Kubernetes Networking Bug Uncovered and Fixed
The bad news is that you can install newer visions of Kubernetes and — Bang! — you can’t network with your worker nodes. The good news is a Mirantis engineer found some fixes and is sharing them.
There’s nothing quite so much as setting up a bright new Kubernetes cluster, deploying it, and — what the heck! — your worker nodes lose network connectivity. You can’t ssh into them. You can’t ping them. They’re “Gone.”
Finding the Problem
Of course, they’re not actually gone; you just can’t get to them. After the problem was discovered in mid-September, the search for the problem began.
The heart of the problem is that iptables 1.8.8 breaks compatibility with older versions for some rules. What happens is when a new “-m mark” rule is created with iptables 1.8.8, it cannot be read correctly by older versions of iptables: This was actually an expected result.

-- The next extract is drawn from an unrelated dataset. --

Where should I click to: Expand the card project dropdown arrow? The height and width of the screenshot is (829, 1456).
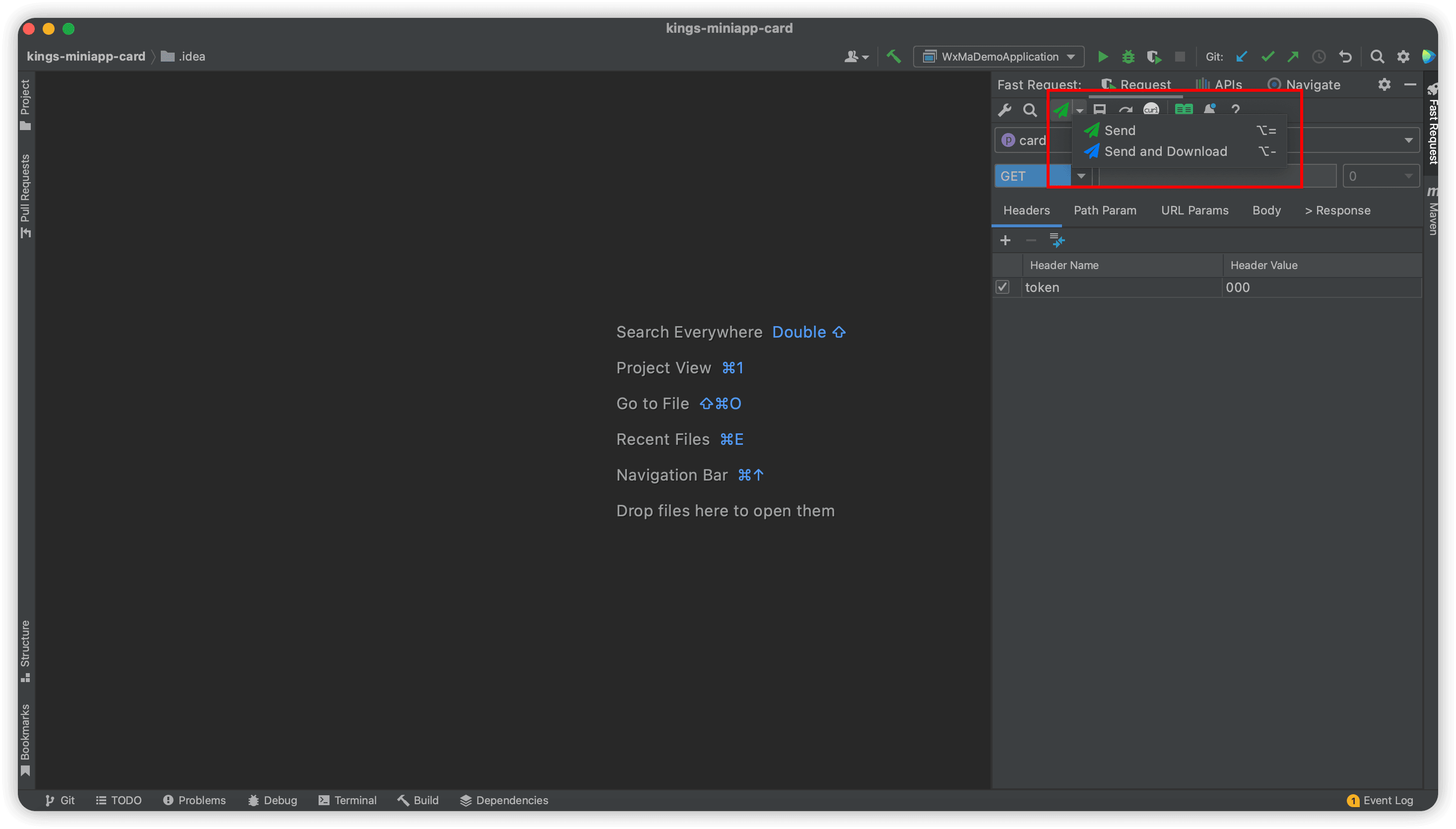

The root cause is that newer iptables-nft uses a native nftables expression to match on packet mark, while older ones use the xtables extension in kernel. The netfilter developers didn’t expect users to run two different versions of iptables. Of course, with containers, that can often happen.
As Mirantis software engineer Jussi Nummelin explains, “If the host is using iptables 1.8.8, when components like kube-router CNI start to write their own network policy and rules with an older version of iptables — kube-router ships with iptables 1.8.7 — things go BOOM! because kubelet, via iptables 1.8.8 as supplied by the host, writes:
-A KUBE-FIREWALL -m comment –comment “kubernetes firewall for dropping marked packets” -m mark –mark 0x8000/0x8000 -j DROP
“Then kube-router, which uses the earlier version of iptables supplied by kube-proxy, does its normal iptables-save; modify/add rules; iptables-restore, but doing so with the older version results in reading and re-inserting the rule as:”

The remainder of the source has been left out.